Ironic, I just dropped off my extra set of LCAs to have the ES bushing set installed and the new ball joints pressed in. Good choice to get an extra set of LCAs :thumbup:


----------



## nacho_nissan (Jun 12, 2003)

just a quick question... what are LCA's?


----------



## RonG (Jan 30, 2004)

nacho_nissan said:


> just a quick question... what are LCA's?


Lower Control Arm.

I just got a set of ES bushings from Autozone for $32, which are the cheapest that I have seen (no shipping charges). They have to order, but I called them up, placed the order, paid for it, then picked them up 2 days later. BTW, they have black and red bushings, if you care.

It's a good idea to put in ball joints at the same time, and AutoZone loans you the tools if you need them (ball joint splitter and press). You pay for the tools, then get your money back when you return them.


----------



## nacho_nissan (Jun 12, 2003)

is it hard to install bushings?


----------



## 95 SentraB13 (Jun 14, 2002)

Group Buy provided by PowerTechImports


----------



## toolapcfan (Jul 10, 2002)

I've got a set of them for sale. Swaybar bushings are the easiest to do, and I've done them all.

http://www.nissanforums.com/showthread.php?t=46950

$30 shipped for just the bushings


----------



## RonG (Jan 30, 2004)

nacho_nissan said:


> is it hard to install bushings?


Getting the old bushings out (at least the bigger one with the brass? insert) is a bit of work. I've seen people discuss hacksawing it in half (inserting the hacksaw in to the 'tube' to cut out the bushing.

I just replaced a 2-year old set of ES bushings, and had to hacksaw out the rubber part of the bushing, but other than that, it was not bad.

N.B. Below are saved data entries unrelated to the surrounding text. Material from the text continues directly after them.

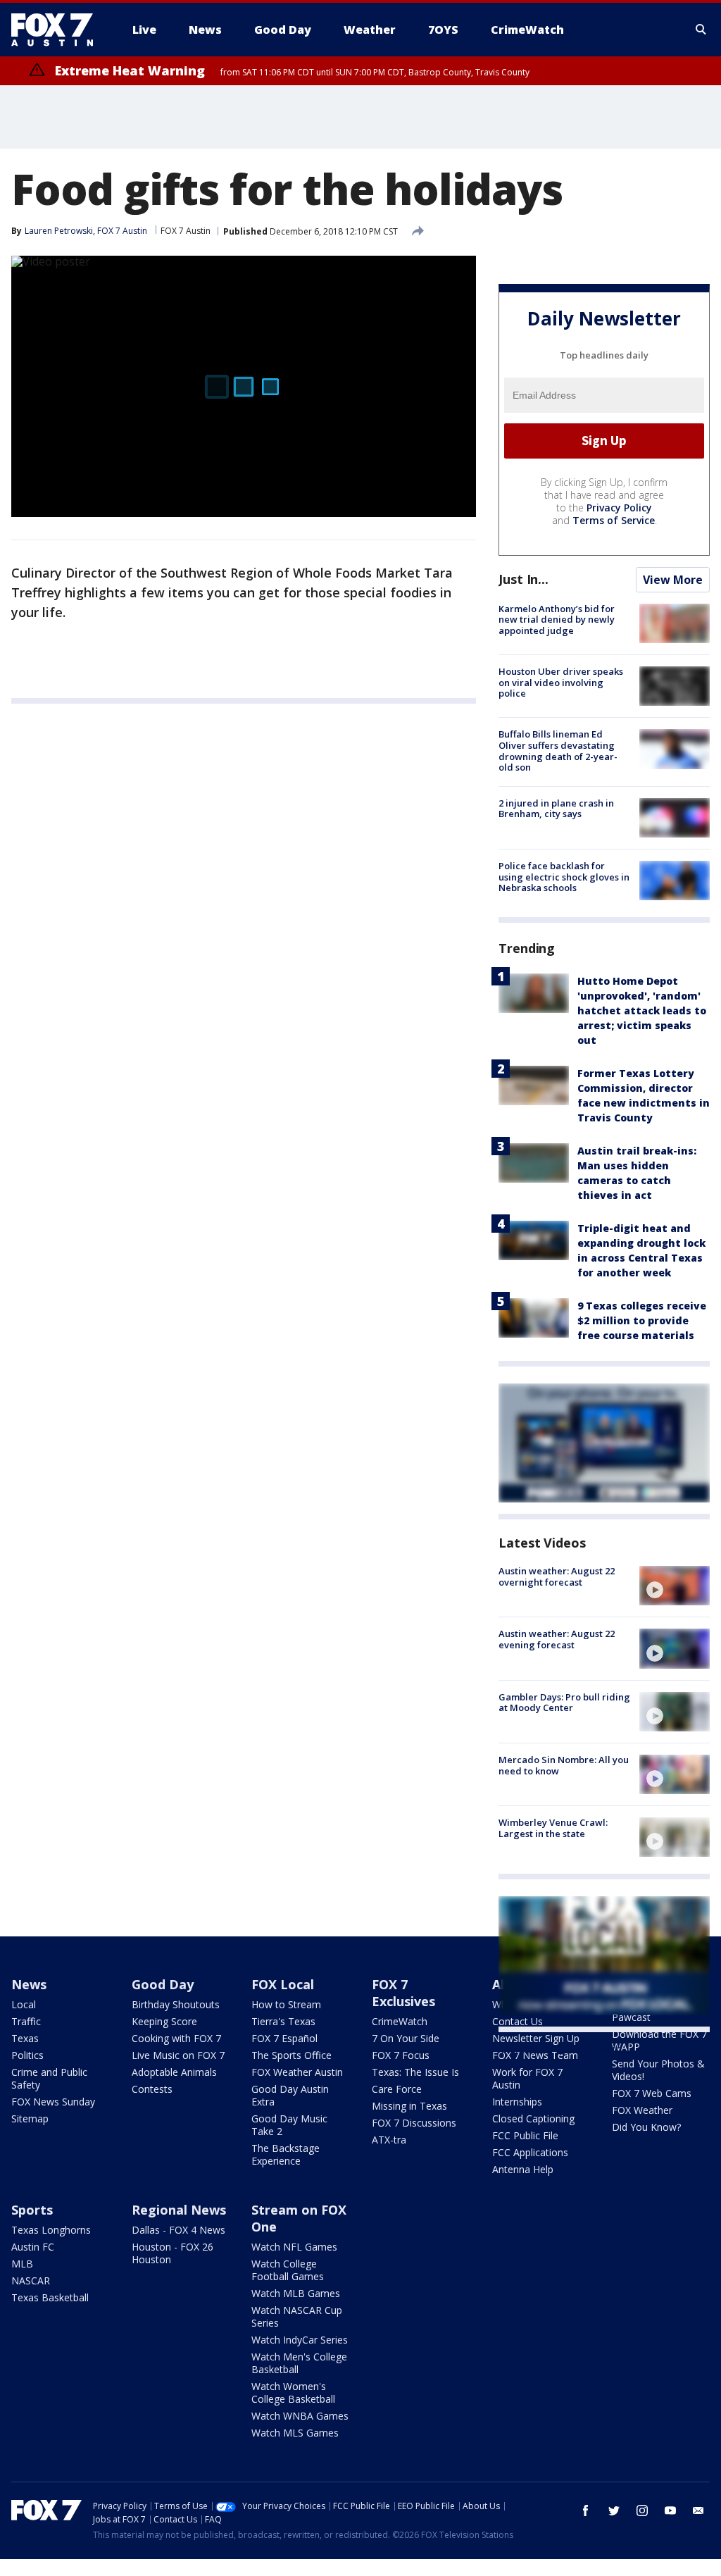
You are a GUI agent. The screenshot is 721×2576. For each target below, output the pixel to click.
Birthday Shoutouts (176, 2004)
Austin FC (32, 2246)
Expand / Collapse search (701, 29)
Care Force (397, 2089)
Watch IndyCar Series (299, 2339)
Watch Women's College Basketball (293, 2392)
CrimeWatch (399, 2021)
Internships (517, 2101)
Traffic (26, 2021)
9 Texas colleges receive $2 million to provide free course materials (641, 1320)
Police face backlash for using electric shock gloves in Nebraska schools (564, 876)
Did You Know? (646, 2127)
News (28, 1984)
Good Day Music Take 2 (289, 2125)
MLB (22, 2263)
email (698, 2510)
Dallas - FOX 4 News (178, 2229)
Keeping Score (164, 2021)
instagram (642, 2510)
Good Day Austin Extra (290, 2095)
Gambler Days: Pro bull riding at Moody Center (564, 1703)
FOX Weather (642, 2110)
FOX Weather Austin (297, 2072)
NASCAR (30, 2280)
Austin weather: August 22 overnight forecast (557, 1576)
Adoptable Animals (174, 2072)
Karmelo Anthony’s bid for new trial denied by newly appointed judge (557, 619)
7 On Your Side (405, 2038)
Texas (25, 2038)
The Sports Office (291, 2055)
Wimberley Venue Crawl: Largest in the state (553, 1828)
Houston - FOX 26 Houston (172, 2253)
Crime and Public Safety (49, 2078)
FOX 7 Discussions (414, 2122)
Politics (27, 2055)
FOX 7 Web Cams (651, 2093)
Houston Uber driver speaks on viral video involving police (561, 682)
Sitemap (30, 2118)
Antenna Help (522, 2169)
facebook (586, 2510)
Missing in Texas (409, 2106)
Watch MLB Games (295, 2293)
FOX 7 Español (284, 2038)
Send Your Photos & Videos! (658, 2070)
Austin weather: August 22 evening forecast (557, 1639)
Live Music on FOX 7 (178, 2055)
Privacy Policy (619, 507)
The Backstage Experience (285, 2154)
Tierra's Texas (283, 2021)
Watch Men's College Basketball (299, 2363)
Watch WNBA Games (300, 2415)
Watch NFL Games (294, 2246)
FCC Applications (530, 2152)
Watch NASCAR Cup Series (296, 2316)
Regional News (179, 2209)
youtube (670, 2510)
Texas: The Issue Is (415, 2072)
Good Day (163, 1984)
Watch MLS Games (295, 2432)
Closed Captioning (533, 2118)
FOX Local (282, 1984)
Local (23, 2004)
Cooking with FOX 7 (176, 2038)
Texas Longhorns (51, 2229)
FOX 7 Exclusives (403, 1993)
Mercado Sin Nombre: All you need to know (564, 1765)
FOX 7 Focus (401, 2055)
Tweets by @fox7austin (560, 2049)
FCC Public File (525, 2135)
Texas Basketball (50, 2297)
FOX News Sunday (53, 2101)
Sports (32, 2209)
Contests (152, 2089)
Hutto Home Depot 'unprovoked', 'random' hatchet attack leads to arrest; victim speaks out (641, 1010)
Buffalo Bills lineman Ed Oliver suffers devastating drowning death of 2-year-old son (558, 750)
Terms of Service (613, 520)
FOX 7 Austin (186, 231)
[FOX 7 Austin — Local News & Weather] (57, 29)
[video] (674, 1585)
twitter (614, 2510)
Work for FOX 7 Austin (527, 2078)
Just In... (523, 579)
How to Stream (286, 2004)
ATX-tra (389, 2139)
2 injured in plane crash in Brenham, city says (556, 809)
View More (673, 579)
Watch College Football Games (287, 2270)
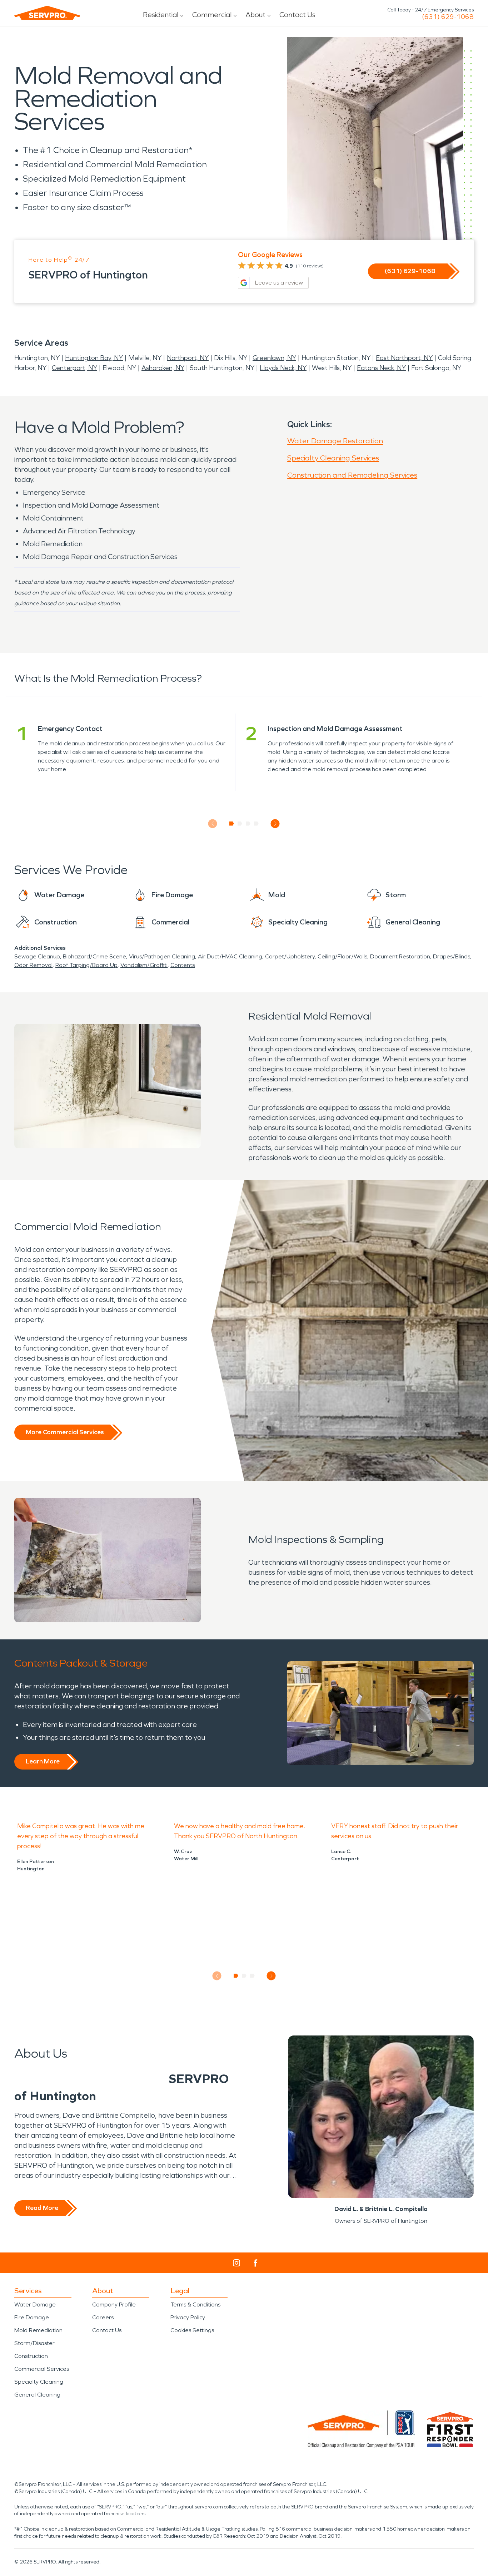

Inserting the big bushing is also a bit of work, just use a lot of grease/lubricant.

You do, however, have to remove the control arm to do this work easier, which means disconnecting the ball joints. And since you are doing that, you should replace them at the same time. Beating on ball joints with a fork (or splitter) is just not good for them, so they should be replaced.


----------



## Alistairb (Jul 22, 2004)

Hi, this is my first post - does anybody know where I can get the energy suspension bushing set in South Africa? I'm looking for the one meant for the b13. It is my understanding that the b13 has the same suspension as our n14.
Thanks for the help.


----------



## ryan_pogi (Jul 25, 2004)

Alistairb said:


> Hi, this is my first post - does anybody know where I can get the energy suspension bushing set in South Africa? I'm looking for the one meant for the b13. It is my understanding that the b13 has the same suspension as our n14.
> Thanks for the help.


im afraid you need to import them (order on-line).
they do have the same suspension, but im not so sure about bushings.


----------



## Alistairb (Jul 22, 2004)

Thanks for the reply Ryan - i looked at pictures of the b13 control arm that i found on the web, and I compared them to the control arm I removed from my car and the look very much the same. BTW: do you know of any online retailers that stock Energy Suspension and ship internationally?


----------



## Nismo1997 (Dec 26, 2003)

ebay has it for 106$.......full kit


----------